(Data for processing Opens)

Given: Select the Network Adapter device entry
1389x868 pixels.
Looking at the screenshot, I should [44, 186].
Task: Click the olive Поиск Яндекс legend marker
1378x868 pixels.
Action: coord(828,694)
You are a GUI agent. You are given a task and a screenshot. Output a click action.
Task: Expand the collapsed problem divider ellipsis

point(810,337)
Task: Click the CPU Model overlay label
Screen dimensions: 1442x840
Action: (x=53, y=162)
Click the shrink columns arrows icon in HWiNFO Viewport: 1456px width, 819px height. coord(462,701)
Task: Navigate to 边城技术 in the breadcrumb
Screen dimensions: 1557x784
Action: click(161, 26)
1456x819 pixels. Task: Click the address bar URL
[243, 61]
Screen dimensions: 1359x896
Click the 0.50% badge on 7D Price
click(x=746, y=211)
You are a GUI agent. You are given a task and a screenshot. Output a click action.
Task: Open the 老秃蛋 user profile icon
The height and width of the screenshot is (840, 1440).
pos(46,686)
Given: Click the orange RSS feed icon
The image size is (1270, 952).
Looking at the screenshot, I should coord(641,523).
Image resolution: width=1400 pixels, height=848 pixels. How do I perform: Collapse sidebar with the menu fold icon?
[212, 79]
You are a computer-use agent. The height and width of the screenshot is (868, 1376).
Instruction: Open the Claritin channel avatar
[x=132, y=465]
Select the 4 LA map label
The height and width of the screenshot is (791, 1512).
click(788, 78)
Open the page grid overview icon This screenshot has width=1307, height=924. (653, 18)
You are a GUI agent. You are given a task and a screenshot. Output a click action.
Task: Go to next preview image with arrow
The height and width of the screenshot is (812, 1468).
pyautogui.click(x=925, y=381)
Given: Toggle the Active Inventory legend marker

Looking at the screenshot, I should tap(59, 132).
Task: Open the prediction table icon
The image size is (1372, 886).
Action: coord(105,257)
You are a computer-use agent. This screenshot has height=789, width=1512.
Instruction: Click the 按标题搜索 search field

(Data for processing Closes)

- Exercise details
Return verbatim each line from the one that mentions "The image size is (1372, 886)." to the end of the entries, inclusive.

- Written answer
The image size is (1372, 886).
Action: coord(105,257)
You are a computer-use agent. This screenshot has height=789, width=1512.
Instruction: Click the 按标题搜索 search field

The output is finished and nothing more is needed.